An air quality test was administered for Clearview Regional High School to ensure safety for staff and students
The Clearview Regional High School District Board of Education presented the 2016–17 school year assessment data at the Oct. 17 meeting, as well as provided an update in regard to the recent HVAC issues experienced in the high school. According to Superintendent John Horchak III, an air quality test was administered to multiple classrooms on Sunday, Oct. 15, determining the safety for staff and students.
Following recent concerns involving Clearview Regional High School’s HVAC systems, with many students and staff reporting high levels of humidity within the classrooms, and the potential for leaks within the ceiling, determining air quality and mechanical complications was a priority for Horchak and the district administration.
According to Horchak, a potential origin of the problems could be from old HVAC units in the attic and along the roof of the old high school auditorium, which was determined as a major source of air entering the building. This has resulted in the area between the bottom of the roof and top of the ceiling to heat up throughout the building, causing the cold pipes to sweat and leak into the ceiling tiles. However, additional inspections are needed to confirm the identity of the source. Horchak said the district would continue to investigate and create a long-term solution in the coming weeks.
SmithCo Engineering Group President Sean Smith was present at last week’s meeting to present the findings of the initial air quality test conducted in classrooms 605, 400, 602, 111 and 304, as well as ambient air samples from nearby courtyards between the classrooms.
The samples were tested for mold spores, pollen, skin cells, fibers such as fiberglass, asbestos and more. According to Smith, every classroom tested was considered in a low range, some results so low they were considered negligible. Therefore, students and teachers were permitted to return to their classrooms the following school day.
Moving forward, Horchak said, the district would be identifying sample areas to continue testing in the near future, as well as start compiling a protocol to repair the problem on a long-term scale. Potentially, the district may implement testing on a semi-annual basis.
Members of the district Curriculum Office also presented the results of the 2016–17 assessments, such as PARCC, AP, SAT and more, at last week’s meeting.
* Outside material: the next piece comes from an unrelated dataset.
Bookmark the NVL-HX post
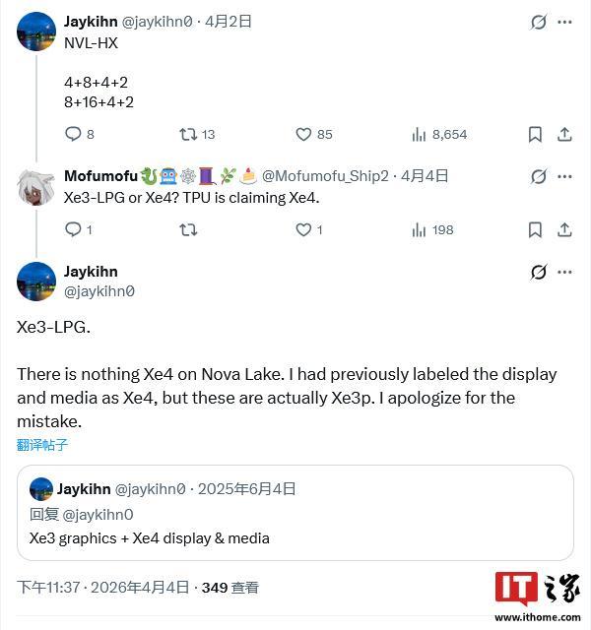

According to the data presented by Math Department Supervisor Mary Marks and English Department Supervisor Diane Bernstein, the average PARCC mathematics and ELA scores continued to improve over a three-year period, with the percentage of Clearview students passing the 2017 PARCC, in both categories, consistently higher than the state.
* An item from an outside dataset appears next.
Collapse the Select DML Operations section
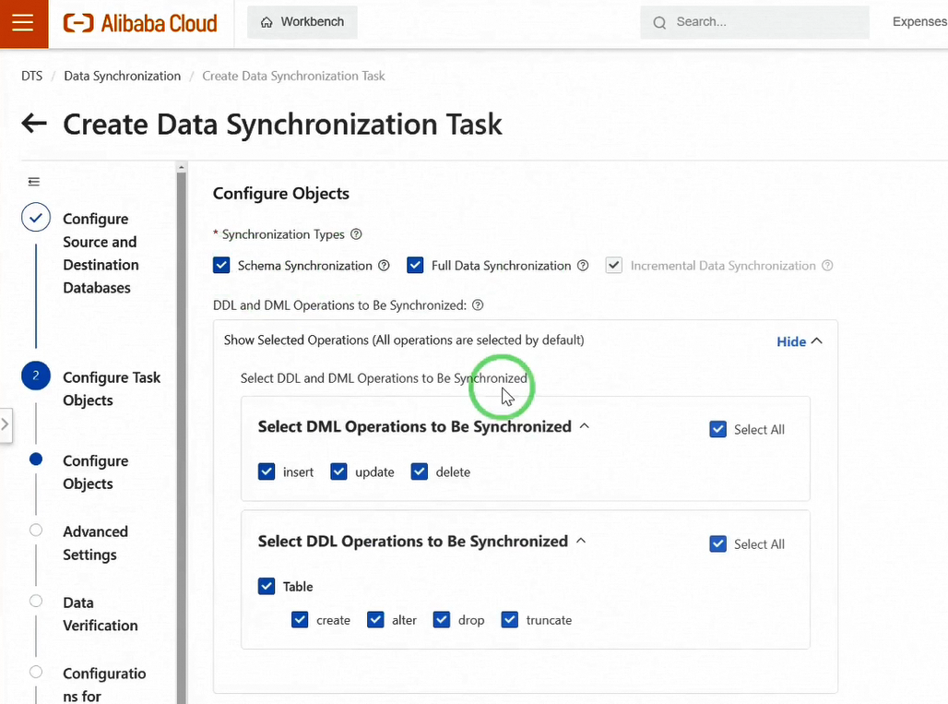 point(583,426)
“We continue to be very high on the charts, not only in our little neck of the woods, but throughout the state, and that’s because of the committed effort we all have here collaboratively,” Cummins said.
According to Cummins, approximately 326 students in the class of 2017 took the SATs once, and scored higher than both the state (1076) and U.S. (1070) with an average score of 1112, with 1600 the highest possible outcome. As well, approximately 294 students took an AP test last school year, with a total of 516 exams administered, with 365 exams (71 percent) scoring a 3 or higher. For 2017, Clearview had 76 students identify as AP Scholars, meaning they scored a 3 or higher on three or more AP exams, Cummins said.
“It takes a great staff to continue to move students forward, and I thank the wonderful kids we have here because they are terrific, just as far as bringing their best games to school every day,” Cummins said. “It comes from the families and communities we have; we couldn’t do a lot of the things we do here without that incredible 360-degree support we get from everyone.”
The Clearview Assessment 2017 Data presentation is available online on the Curriculum Office page of the district website, www.clearviewregional.edu.
In other news:
- Eighth graders Allison Higgins and Gia Joseph presented to the board on behalf of many girls within the district who disagree with the dress code. The students argued the dress code should be altered from fingertip length shorts to fist length shorts, as many of the stores girls their age prefer do not carry school-code appropriate shorts, such as Bermuda shorts.
“A lot of people break the dress code for shorts because they don’t like it,” Higgins said. “If they like the dress code, there is no reason to break it.”
Horchak said although the board would not be voting on the dress code at the meeting, he would be interested in a potential beta dress code in the future to adhere to their suggestions.